Lower liner property counters like Hua Yang, Mah Sing and UOA Development should enjoy gains in the immediate term, given their strong upside bias, says a head of research
Shares on Bursa Malaysia climbed last week, lifting the blue-chip benchmark FTSE Bursa Malaysia Kuala Lumpur Composite Index (FBM KLCI) to a two-month high on external strength following better-than-expected economic data and positive outcome from the EU finance ministers' summit on October 26.
The expansion of the euro-zone bailout fund to €1 trillion, agreement by bondholders to take a 50 per cent haircut on Greek debt and robust US economic growth collectively boosted global equities, due to relief over the decisive action taken by EU leaders to prevent a debt contagion.

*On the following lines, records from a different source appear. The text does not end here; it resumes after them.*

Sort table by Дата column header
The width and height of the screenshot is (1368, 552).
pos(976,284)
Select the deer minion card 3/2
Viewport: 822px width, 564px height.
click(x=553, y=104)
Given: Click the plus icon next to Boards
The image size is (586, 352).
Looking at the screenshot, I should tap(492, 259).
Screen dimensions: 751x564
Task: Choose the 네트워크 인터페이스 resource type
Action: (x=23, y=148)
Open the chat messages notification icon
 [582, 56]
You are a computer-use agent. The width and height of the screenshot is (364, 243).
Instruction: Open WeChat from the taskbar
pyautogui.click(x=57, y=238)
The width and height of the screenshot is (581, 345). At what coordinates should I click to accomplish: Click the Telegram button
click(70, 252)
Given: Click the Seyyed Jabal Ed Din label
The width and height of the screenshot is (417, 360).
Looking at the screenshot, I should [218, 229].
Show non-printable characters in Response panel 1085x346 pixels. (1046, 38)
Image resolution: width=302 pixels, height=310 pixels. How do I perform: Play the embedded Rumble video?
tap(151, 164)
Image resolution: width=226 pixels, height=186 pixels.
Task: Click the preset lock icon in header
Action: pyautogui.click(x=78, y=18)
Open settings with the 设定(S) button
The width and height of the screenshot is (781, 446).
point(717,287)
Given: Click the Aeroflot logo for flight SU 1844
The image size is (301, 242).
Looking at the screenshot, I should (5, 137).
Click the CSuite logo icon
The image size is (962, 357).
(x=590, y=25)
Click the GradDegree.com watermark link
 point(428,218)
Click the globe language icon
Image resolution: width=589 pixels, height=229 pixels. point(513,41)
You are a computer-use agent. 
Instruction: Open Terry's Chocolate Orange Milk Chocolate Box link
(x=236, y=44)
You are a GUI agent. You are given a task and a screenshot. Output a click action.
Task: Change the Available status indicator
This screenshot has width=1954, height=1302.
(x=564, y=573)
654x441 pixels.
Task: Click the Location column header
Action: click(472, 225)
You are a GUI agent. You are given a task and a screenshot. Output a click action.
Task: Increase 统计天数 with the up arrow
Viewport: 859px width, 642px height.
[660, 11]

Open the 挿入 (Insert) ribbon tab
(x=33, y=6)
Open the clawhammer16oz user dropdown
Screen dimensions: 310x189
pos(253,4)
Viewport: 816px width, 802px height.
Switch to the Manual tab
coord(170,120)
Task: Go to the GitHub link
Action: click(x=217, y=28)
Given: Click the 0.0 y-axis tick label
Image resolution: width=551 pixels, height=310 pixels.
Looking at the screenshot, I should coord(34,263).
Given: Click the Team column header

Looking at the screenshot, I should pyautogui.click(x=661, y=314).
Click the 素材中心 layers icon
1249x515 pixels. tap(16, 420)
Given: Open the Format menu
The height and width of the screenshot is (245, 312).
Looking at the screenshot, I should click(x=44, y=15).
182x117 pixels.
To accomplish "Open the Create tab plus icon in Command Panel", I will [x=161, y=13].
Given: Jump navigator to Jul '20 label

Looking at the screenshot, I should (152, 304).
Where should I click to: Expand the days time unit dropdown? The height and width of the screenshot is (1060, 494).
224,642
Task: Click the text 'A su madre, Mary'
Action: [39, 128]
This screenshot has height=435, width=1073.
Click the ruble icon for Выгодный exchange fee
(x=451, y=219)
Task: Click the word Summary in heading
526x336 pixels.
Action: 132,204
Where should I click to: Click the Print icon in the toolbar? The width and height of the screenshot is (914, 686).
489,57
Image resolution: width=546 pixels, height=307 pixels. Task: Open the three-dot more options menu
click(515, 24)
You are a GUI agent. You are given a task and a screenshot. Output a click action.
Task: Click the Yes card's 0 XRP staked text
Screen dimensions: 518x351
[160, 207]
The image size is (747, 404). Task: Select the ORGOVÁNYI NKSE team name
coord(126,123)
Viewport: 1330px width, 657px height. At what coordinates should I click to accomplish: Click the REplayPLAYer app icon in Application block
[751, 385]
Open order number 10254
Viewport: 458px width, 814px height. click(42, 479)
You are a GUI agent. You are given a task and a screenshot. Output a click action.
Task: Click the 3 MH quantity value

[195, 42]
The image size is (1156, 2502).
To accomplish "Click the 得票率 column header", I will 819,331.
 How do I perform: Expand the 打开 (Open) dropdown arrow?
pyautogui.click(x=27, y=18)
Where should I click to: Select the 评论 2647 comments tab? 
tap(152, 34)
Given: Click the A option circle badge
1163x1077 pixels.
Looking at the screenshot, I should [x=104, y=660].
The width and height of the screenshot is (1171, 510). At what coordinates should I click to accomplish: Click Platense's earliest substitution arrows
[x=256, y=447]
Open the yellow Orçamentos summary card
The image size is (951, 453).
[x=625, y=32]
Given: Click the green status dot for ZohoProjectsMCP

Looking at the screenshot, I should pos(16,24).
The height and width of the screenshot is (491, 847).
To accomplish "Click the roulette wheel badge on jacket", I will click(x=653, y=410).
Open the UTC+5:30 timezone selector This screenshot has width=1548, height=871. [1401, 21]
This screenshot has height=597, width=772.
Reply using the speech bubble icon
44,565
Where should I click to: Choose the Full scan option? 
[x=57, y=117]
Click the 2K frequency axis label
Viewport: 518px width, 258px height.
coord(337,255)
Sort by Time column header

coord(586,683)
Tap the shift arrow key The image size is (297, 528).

Subsequently, the FBM KLCI surged 42.99 points, or 3 per cent to end the week at 1,481.82, with Genting Bhd (+85 sen), Tenaga (+40 sen), Sime Darby (+35 sen), CIMB (+27sen) and Petronas Chemical (+40 sen) contributing to 60 per cent of the index's rise.
The average daily traded volume and value increased marginally to 1.486 billion shares and RM1.77 billion respectively, compared with the 1.478 billion shares and RM1.32 billion average the previous week, as trading momentum focused on lower liner penny stocks while blue chips showed slowdown in buying interest.
Agreement on affirmative actions to resolve the euro debt crisis and the fact that the US gross domesticproduct (GDP) grew at a stronger 2.5 per cent annual rate in the third quarter compared to a mild 1.3 per cent expansion a quarter earlier allayed concerns about a double dip the US and raised appetite for risky assets last week.
Raising the bailout amount to €1 billion will provide more clout to deal with the recapitalisation of European banks while the 50 per cent haircut will provide Greece more breathing space to manoeuvre itself out from under the debt crisis.
Nevertheless, it is yet to be seen how these eurozone countries will contribute to the bailout fund without affecting their credit ratings with countries like Italy forced to pay a higher interest (indicating rising default risk) in a recent bond auction that underperformed expectations.
This is an important week as more details on the Euro bailout measures are expected to emerge after the meeting of Group 20 leaders in Cannes, France this Thursday and Friday.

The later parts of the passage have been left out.